/xai2shiny

Create Shiny application with model exploration from explainers

Primary LanguageR

xai2shiny

R build status Coverage Status

Overview

The xai2shiny R package creates a Shiny application for Explainers (adapters for machine learning models created using the DALEX package). Turn your model into an interactive application containing model's prediction, performance and many XAI methods with just one function. Furthermore, with xai2shiny you can simply export your application to the cloud and share it with others.

Installation

# Install the development version from GitHub:
devtools::install_github("ModelOriented/xai2shiny")

Example

Package usage example will be based on the titanic dataset, including GLM and Random Forest models. The final application created using the scipt below. First, it is necessary to have any explainers created whatsoever:

library("xai2shiny")
library("ranger")
library("DALEX")

# Creating ML models
model_rf <- ranger(survived ~ .,
                   data = titanic_imputed,
                   classification = TRUE, 
                   probability = TRUE)
model_glm <- glm(survived ~ .,
                 data = titanic_imputed,
                 family = "binomial")

# Creating DALEX explainers
explainer_rf <- explain(model_rf,
                     data = titanic_imputed[,-8],
                     y = titanic_imputed$survived)

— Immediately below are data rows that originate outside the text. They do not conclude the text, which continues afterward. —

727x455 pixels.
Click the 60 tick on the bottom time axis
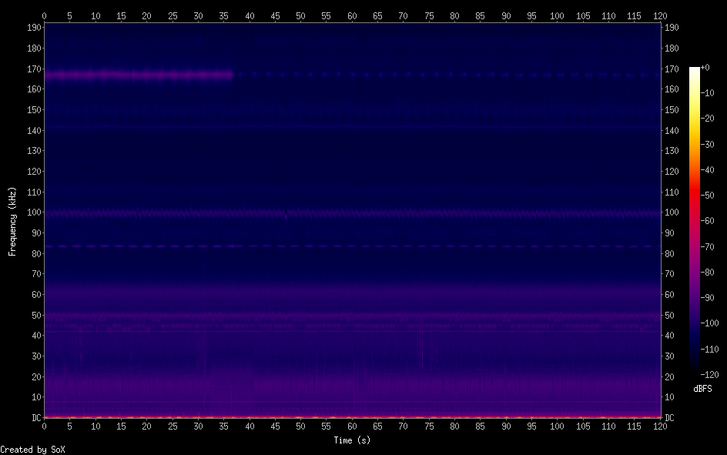pos(352,426)
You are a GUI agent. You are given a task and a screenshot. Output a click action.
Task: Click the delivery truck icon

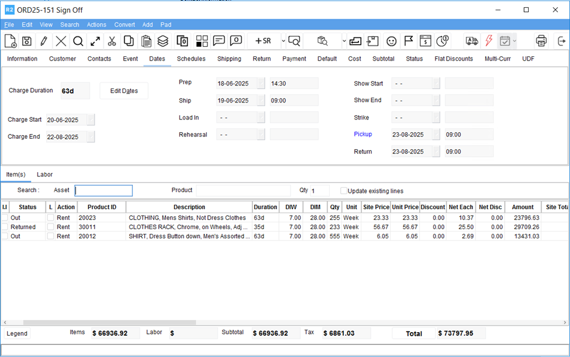coord(472,41)
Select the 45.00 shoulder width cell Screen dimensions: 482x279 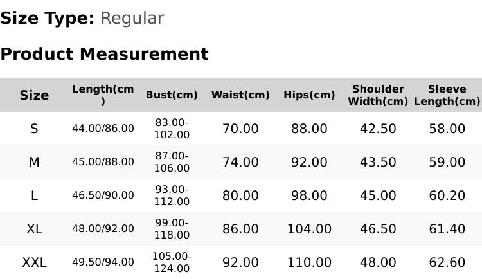pos(378,195)
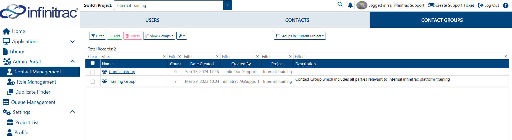This screenshot has width=512, height=140.
Task: Click the search magnifier icon
Action: pos(340,4)
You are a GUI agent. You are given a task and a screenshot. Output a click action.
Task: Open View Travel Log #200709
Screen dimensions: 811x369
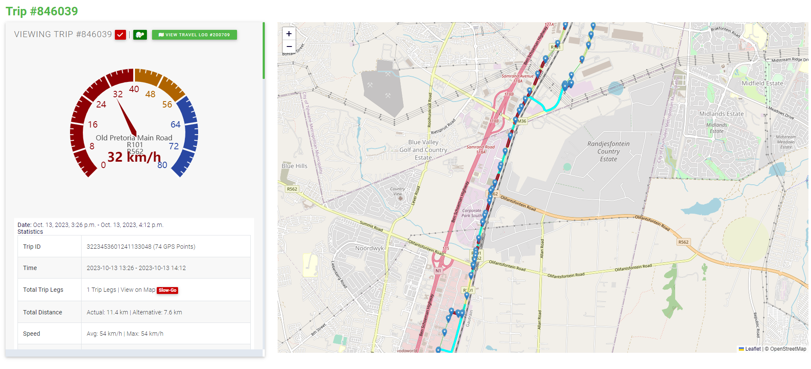point(194,35)
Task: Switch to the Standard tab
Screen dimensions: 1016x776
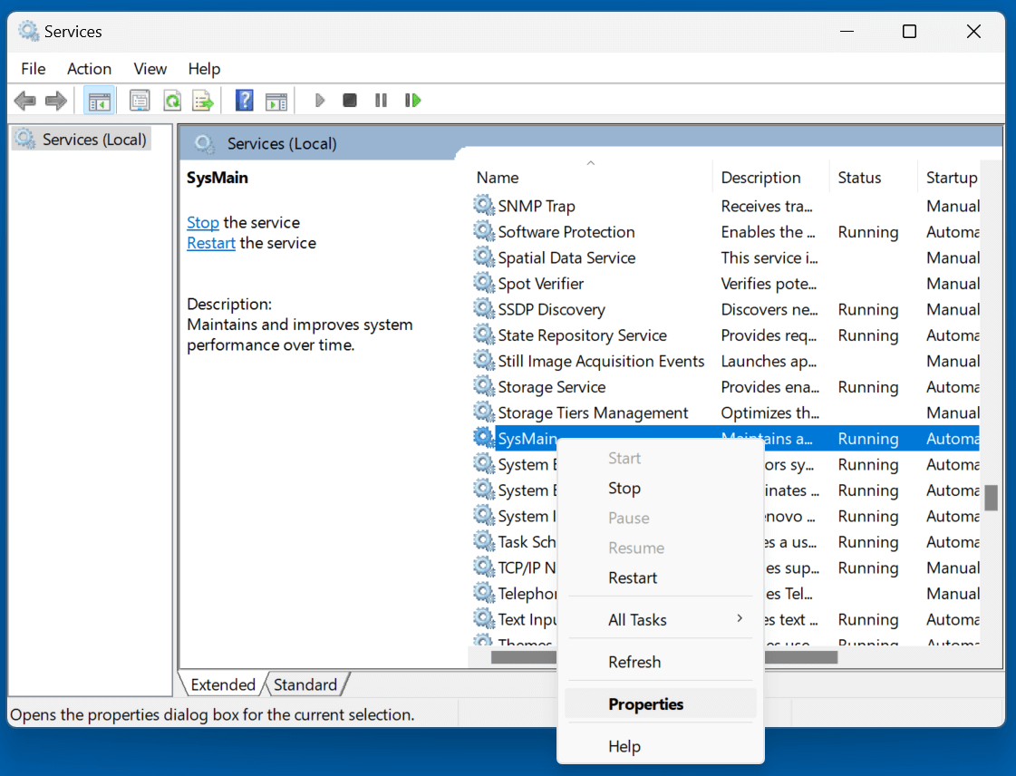Action: pos(306,684)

explainer_glm <- explain(model_glm,
                     data = titanic_imputed[,-8],
                     y = titanic_imputed$survived)

Then all is left to do is to run:

xai2shiny::xai2shiny(explainer_glm, explainer_rf, 
                     directory = './',
                     selected_variables = c('gender', 'age'),
                     run = FALSE)

Above, in xai2shiny function, apart from explainers, following attributes were provided:

  • directory - a location indicator where to create whole xai2shiny directory and place there required files (an app and explainers),
  • selected_variables - a vector containing variables list chosen at an app start-up (used for modification and local explanations research),
  • run - whether to run an app immediately after creating.

Cloud deployment

Further cloud deployment can be performed. In order to do so, there are just three steps necessary to enjoy your new xai2shiny application in the cloud.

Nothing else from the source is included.